# Here is my binary conversion program for TI Graphic Calculators



## dcf-joe (Jan 10, 2009)

*Number Systems Conversion Program For TI Calculators*

I have made a version 2 of my original binary program. The new program now converts from:

Integer To Binary
Octal To Binary
Binary To Integer
Octal To Integer
Binary To Octal
Integer To Octal
I have also rewritten all of the original programs. The new program now has improved memory management during and after execution, faster execution times, and now includes octals.

You can download the program here.

Hexadecimal might be coming soon!!!

Feel free to make requests too. I usually get most of my ideas for programs during AP Calculus class, because it is so boring. I might be able to freely make it for you.


----------



## [I.R.A]_FBi (Jan 12, 2009)

can you expand it to octal and hex?


----------



## dcf-joe (Jan 13, 2009)

The answer is maybe. I will be honest with you, I have tried to do hex on the calculator, but I think I need to learn assembly before I can accomplish that. But, I might still be able to do it.

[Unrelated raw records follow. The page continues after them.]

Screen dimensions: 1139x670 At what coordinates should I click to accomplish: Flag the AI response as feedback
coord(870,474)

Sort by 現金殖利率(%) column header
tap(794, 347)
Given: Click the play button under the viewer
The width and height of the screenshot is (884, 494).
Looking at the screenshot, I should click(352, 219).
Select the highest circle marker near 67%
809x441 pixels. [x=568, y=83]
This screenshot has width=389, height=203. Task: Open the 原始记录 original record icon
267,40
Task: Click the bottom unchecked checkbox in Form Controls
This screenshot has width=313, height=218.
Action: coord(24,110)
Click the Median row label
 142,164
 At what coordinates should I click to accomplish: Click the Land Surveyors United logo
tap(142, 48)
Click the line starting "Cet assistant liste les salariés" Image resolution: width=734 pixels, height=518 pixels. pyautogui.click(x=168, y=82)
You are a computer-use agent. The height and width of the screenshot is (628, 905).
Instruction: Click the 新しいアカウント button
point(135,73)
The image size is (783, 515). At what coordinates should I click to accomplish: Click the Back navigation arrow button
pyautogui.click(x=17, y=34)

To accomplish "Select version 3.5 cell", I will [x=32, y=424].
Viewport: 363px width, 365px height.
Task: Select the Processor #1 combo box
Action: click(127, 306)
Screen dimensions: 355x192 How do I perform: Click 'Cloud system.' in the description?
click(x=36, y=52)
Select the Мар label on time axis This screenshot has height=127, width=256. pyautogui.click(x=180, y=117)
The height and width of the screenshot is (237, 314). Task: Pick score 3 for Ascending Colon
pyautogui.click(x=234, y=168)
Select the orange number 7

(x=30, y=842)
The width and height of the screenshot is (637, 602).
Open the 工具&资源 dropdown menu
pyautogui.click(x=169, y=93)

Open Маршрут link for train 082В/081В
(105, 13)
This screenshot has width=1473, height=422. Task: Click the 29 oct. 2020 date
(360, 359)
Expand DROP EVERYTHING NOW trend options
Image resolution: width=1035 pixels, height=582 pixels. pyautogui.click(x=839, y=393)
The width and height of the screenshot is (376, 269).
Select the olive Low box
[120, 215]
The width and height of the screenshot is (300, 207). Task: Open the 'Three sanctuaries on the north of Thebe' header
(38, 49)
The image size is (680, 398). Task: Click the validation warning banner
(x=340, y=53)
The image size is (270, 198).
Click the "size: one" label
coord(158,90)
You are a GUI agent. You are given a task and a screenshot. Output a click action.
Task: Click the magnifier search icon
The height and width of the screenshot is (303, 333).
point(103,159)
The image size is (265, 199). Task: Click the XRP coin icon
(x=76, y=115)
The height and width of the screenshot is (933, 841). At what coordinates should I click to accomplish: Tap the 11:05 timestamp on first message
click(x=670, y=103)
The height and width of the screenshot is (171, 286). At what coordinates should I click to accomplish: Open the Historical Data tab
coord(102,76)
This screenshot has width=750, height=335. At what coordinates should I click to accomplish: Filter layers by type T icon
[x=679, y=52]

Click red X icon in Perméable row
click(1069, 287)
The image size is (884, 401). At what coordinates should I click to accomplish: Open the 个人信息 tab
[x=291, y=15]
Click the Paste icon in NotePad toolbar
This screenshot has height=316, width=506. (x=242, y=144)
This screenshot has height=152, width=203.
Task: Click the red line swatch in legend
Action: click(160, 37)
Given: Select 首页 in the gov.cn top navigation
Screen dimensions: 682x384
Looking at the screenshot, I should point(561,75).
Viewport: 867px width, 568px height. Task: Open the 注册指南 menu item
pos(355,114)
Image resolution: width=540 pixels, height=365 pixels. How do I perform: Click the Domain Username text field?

However, I did not know what octal was, so I googled it, and I guess that it is a base 8 number system. That, I strongly believe I can do. So, do you want it where it can go from integer and binary into octal, and then octal into integer and binary?


----------



## dcf-joe (Jan 19, 2009)

There, I have completed the octal parts, and I have put the entire program onto another website. Go back to the first part of this thread to view the new website. Hexadecimal is coming soon, maybe!


----------